Return every entry exactly as it is written in the listing.

■ **RECORDS FOR THE TASK**:
________
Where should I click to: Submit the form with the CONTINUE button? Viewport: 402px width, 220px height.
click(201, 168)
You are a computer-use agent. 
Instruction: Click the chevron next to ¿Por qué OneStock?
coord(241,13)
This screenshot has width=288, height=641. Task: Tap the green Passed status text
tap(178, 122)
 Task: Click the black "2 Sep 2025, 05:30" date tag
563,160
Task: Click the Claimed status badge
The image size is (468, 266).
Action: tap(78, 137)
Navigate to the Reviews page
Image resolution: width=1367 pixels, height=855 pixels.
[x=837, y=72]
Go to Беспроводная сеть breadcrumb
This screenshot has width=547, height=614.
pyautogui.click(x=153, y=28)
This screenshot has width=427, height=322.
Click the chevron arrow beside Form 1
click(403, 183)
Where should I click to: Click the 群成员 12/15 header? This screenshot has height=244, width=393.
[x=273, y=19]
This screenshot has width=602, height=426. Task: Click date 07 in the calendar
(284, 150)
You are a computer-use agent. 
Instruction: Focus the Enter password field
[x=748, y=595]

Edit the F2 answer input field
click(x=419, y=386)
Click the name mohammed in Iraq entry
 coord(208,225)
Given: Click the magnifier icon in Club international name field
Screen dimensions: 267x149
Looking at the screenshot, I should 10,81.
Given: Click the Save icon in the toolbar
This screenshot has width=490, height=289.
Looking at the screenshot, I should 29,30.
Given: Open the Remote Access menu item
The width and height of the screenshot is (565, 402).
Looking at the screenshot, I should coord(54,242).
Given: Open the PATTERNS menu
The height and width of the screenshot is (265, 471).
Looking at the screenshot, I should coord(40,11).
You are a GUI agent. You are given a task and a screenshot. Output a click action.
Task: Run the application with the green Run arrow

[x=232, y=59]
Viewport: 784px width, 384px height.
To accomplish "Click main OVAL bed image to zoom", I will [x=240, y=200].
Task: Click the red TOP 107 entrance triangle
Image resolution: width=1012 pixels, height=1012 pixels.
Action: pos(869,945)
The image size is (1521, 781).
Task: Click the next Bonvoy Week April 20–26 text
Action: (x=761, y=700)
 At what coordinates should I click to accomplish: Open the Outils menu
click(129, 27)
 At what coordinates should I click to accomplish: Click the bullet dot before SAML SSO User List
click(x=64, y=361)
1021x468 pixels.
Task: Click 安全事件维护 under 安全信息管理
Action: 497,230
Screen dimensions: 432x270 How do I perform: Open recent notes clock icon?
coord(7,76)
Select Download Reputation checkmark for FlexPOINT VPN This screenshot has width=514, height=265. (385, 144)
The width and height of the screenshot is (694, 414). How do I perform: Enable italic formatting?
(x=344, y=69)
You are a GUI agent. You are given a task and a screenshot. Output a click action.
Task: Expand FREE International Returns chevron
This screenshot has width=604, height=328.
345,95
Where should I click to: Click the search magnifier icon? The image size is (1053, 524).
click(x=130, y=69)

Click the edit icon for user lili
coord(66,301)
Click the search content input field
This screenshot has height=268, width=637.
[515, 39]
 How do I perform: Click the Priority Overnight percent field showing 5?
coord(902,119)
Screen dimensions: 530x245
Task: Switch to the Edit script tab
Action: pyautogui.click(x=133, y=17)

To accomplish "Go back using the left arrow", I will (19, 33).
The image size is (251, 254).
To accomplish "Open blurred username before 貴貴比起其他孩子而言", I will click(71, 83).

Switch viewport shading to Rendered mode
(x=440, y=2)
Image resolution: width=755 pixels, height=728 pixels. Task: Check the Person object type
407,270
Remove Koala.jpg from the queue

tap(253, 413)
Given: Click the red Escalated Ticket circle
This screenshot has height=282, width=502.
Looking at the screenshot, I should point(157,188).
________
■ **REPLY**:
Where should I click to: Submit the form with the CONTINUE button? Viewport: 402px width, 220px height.
click(201, 168)
You are a computer-use agent. 
Instruction: Click the chevron next to ¿Por qué OneStock?
coord(241,13)
This screenshot has width=288, height=641. Task: Tap the green Passed status text
tap(178, 122)
 Task: Click the black "2 Sep 2025, 05:30" date tag
563,160
Task: Click the Claimed status badge
The image size is (468, 266).
Action: tap(78, 137)
Navigate to the Reviews page
Image resolution: width=1367 pixels, height=855 pixels.
[x=837, y=72]
Go to Беспроводная сеть breadcrumb
This screenshot has width=547, height=614.
pyautogui.click(x=153, y=28)
This screenshot has width=427, height=322.
Click the chevron arrow beside Form 1
click(403, 183)
Where should I click to: Click the 群成员 12/15 header? This screenshot has height=244, width=393.
[x=273, y=19]
This screenshot has width=602, height=426. Task: Click date 07 in the calendar
(284, 150)
You are a computer-use agent. 
Instruction: Focus the Enter password field
[x=748, y=595]

Edit the F2 answer input field
click(x=419, y=386)
Click the name mohammed in Iraq entry
 coord(208,225)
Given: Click the magnifier icon in Club international name field
Screen dimensions: 267x149
Looking at the screenshot, I should 10,81.
Given: Click the Save icon in the toolbar
This screenshot has width=490, height=289.
Looking at the screenshot, I should 29,30.
Given: Open the Remote Access menu item
The width and height of the screenshot is (565, 402).
Looking at the screenshot, I should coord(54,242).
Given: Open the PATTERNS menu
The height and width of the screenshot is (265, 471).
Looking at the screenshot, I should coord(40,11).
You are a GUI agent. You are given a task and a screenshot. Output a click action.
Task: Run the application with the green Run arrow

[x=232, y=59]
Viewport: 784px width, 384px height.
To accomplish "Click main OVAL bed image to zoom", I will [x=240, y=200].
Task: Click the red TOP 107 entrance triangle
Image resolution: width=1012 pixels, height=1012 pixels.
Action: pos(869,945)
The image size is (1521, 781).
Task: Click the next Bonvoy Week April 20–26 text
Action: (x=761, y=700)
 At what coordinates should I click to accomplish: Open the Outils menu
click(129, 27)
 At what coordinates should I click to accomplish: Click the bullet dot before SAML SSO User List
click(x=64, y=361)
1021x468 pixels.
Task: Click 安全事件维护 under 安全信息管理
Action: 497,230
Screen dimensions: 432x270 How do I perform: Open recent notes clock icon?
coord(7,76)
Select Download Reputation checkmark for FlexPOINT VPN This screenshot has width=514, height=265. (385, 144)
The width and height of the screenshot is (694, 414). How do I perform: Enable italic formatting?
(x=344, y=69)
You are a GUI agent. You are given a task and a screenshot. Output a click action.
Task: Expand FREE International Returns chevron
This screenshot has width=604, height=328.
345,95
Where should I click to: Click the search magnifier icon? The image size is (1053, 524).
click(x=130, y=69)

Click the edit icon for user lili
coord(66,301)
Click the search content input field
This screenshot has height=268, width=637.
[515, 39]
 How do I perform: Click the Priority Overnight percent field showing 5?
coord(902,119)
Screen dimensions: 530x245
Task: Switch to the Edit script tab
Action: pyautogui.click(x=133, y=17)

To accomplish "Go back using the left arrow", I will (19, 33).
The image size is (251, 254).
To accomplish "Open blurred username before 貴貴比起其他孩子而言", I will click(71, 83).

Switch viewport shading to Rendered mode
(x=440, y=2)
Image resolution: width=755 pixels, height=728 pixels. Task: Check the Person object type
407,270
Remove Koala.jpg from the queue

tap(253, 413)
Given: Click the red Escalated Ticket circle
This screenshot has height=282, width=502.
Looking at the screenshot, I should point(157,188).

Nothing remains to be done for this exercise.